## DOCUMENT EXCERPT
::::::::

# What is Directv2PC?



## rbpeirce

This suddenly showed up in the input list on my TV. I don't know what it is or what to do with it. The TV is a PC, although god-awful slow, but my DVR is already connected to it. What does this do?


----------



## wahooq

http://www.directv.com/DTVAPP/content/directv/technology/directv2pc


----------



## rbpeirce

If I read this correctly, not only can I send shows to my TV via HDMI but also at an incredibly slow pace using Directv2PC. Why on earth would I want to?


----------



## Stuart Sweet

Actually you're being misled, sorry. 

DIRECTV2PC was the original name for the protocols that underlie whole-home viewing. There was a product by the same name several years ago. It is still available, I believe, but hasn't been updated in years. The goal was that you could watch your DIRECTV programming... on your PC, as the name implies. 

Whole-home viewing uses some of the same protocols as DLNA, and as a result, networked DIRECTV DVRs are visible on some DLNA-compliant equipment as "DIRECTV2PC Media Server." There isn't a way to turn that off unless you take your DVRs off the network, removing their ability to use interactive features and share programming. 

If you try to play programming through your TV's media sharing feature, you may be able to see the playlist but it will fail to play as your TV is not capable of decrypting the content. 

So the final word is, it's just an annoyance and nothing you need to deal with.


----------



## maartena

rbpeirce said:


> If I read this correctly, not only can I send shows to my TV via HDMI but also at an incredibly slow pace using Directv2PC. Why on earth would I want to?


I have used it on my laptop in the past. I wanted to sit outside on the back patio, and did no want to lug the TV with me out there. 

It worked pretty "OK". Sometimes it just stopped getting responses from the DVR the show was on, and you needed to reboot the DVR. But most of the time it works pretty good.

As Stuart said, it hasn't been updated in a while. But it should still work should you have a Windows compatible device you want to play some stuff on.


----------



## rbpeirce

My Windows compatible device is the TV I have my DVR connected to. This doesn't seem very useful.

::::::::

## ENTRIES SHOWN
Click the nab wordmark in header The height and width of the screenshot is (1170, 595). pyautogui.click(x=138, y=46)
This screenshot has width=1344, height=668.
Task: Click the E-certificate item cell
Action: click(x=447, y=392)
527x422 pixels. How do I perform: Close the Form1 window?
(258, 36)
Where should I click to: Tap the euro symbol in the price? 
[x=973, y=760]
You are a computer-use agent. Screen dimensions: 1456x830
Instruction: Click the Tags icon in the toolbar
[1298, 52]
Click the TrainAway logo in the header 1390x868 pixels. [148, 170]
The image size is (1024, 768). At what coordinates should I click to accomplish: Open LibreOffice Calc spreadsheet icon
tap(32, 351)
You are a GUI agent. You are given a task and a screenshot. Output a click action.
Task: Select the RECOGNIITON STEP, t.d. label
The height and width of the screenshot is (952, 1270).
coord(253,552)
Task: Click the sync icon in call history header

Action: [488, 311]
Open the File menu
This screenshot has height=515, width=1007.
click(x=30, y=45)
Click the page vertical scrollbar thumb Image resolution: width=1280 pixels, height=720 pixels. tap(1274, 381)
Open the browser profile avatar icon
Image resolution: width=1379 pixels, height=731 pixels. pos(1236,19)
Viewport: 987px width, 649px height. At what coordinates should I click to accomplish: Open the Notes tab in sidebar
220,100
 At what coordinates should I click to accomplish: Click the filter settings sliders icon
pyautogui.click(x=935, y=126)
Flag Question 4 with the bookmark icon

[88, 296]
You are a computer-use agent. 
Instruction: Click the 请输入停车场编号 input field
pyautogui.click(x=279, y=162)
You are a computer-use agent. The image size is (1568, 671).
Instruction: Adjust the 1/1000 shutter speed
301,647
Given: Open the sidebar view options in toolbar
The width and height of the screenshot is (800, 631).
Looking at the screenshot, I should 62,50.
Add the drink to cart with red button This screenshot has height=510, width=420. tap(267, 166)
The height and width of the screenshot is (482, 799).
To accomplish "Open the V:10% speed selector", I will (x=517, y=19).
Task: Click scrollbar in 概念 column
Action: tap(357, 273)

::::::::

From the forum thread about Directv2PC, quote the passage starting with "It worked pretty" and going on through "seem very useful.".

It worked pretty "OK". Sometimes it just stopped getting responses from the DVR the show was on, and you needed to reboot the DVR. But most of the time it works pretty good.

As Stuart said, it hasn't been updated in a while. But it should still work should you have a Windows compatible device you want to play some stuff on.


----------



## rbpeirce

My Windows compatible device is the TV I have my DVR connected to. This doesn't seem very useful.